P184 A novel automated calprotectin analysis method increases the diagnostic accuracy of the test
T. Lehto*, P. Hedberg, T. Vaskivuo
University of Oulu and Northern Finland Laboratory Centre Nordlab, Oulu, Finland
Faecal calprotectin is a promising biomarker for inflammatory bowel disease (IBD). The differentiation of IBD from functional gastrointestinal disease can be difficult because of symptoms alone. Calprotectin has been shown to have value both in the diagnosis and in the determination of relapses of Crohn’s disease and ulcerative colitis. We compared new automated calprotectin analysis method (Liaison Calprotectin Kit, DiaSorin) against an established ELISA method (Bühlman Laboratory) and determined its clinical and analytical accuracy.
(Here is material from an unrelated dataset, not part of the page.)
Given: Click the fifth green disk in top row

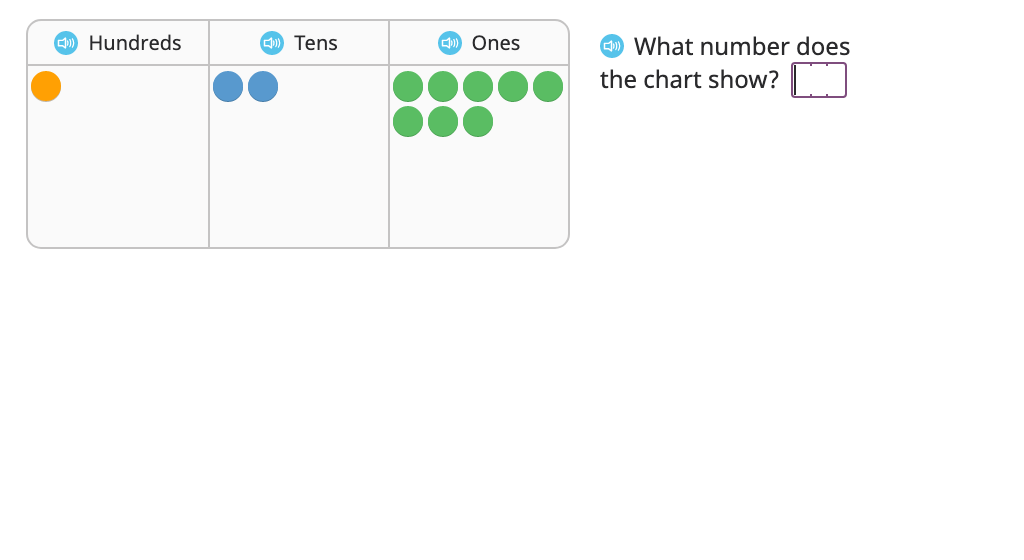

Stool samples from 100 patients with intestinal symptoms were analysed with both Liaison and Bühlman ELISA methods. Clinical data including colonoscopy findings could be obtained from a sub-group of 62 patients. The thresholds given by the manufacturers were used to determine whether the assays could detect active Crohn’s disease or ulcerative colitis. The analytical performance of the Liaison method was determined and its accuracy was compared with the Bühlman ELISA. Both the imprecision of the Liaison method and the specimen extraction were examined.
The positive predictive value of the methods capability to identify IBD was 68.8% with the Liaison method and 70.4% with the Bühlman ELISA. The negative predictive values of the assays were 93.3% and 85.7% respectively. The correlation between the methods (R2) was 0.12. Within-run precision of a single faecal extract analysed 10 times with the Liaison method was 1.7%. However, when the same faecal sample was analysed from 10 different extraction points the precision of the analysis was 17.7%.
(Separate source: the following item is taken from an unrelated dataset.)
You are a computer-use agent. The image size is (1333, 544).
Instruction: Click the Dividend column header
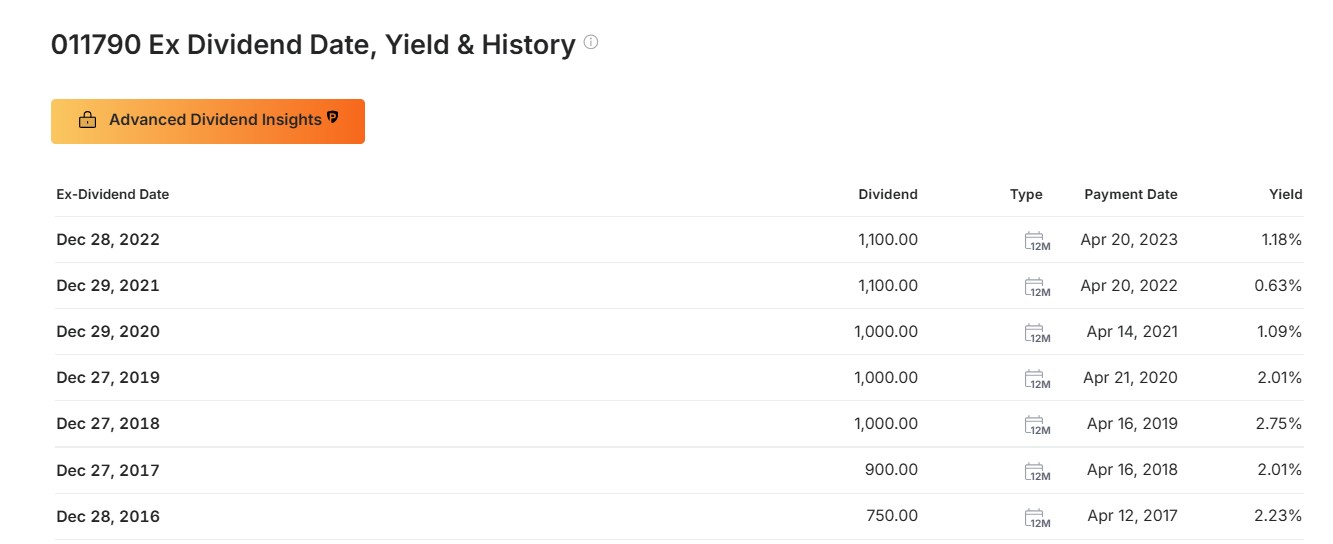[x=888, y=194]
Novel Liaison method for analysing calprotectin increased the negative predictive value of the method from 85.7% to 93.3% when compared with Bühlman ELISA. Negative predictive value is probably the most important aspect of the calprotectin. When compared with each other, the correlation between the Liaison method and Bühlman ELISA was poor, probably indicating the differences in the measurement assays. Further, it should be noted that calprotectin might not be evenly distributed in the faecal sample and the extraction point influences the test results. The Liaison method offers improved diagnostic accuracy and the automated procedure of the assay can help clinical laboratories meet the increasing demand for calprotectin testing.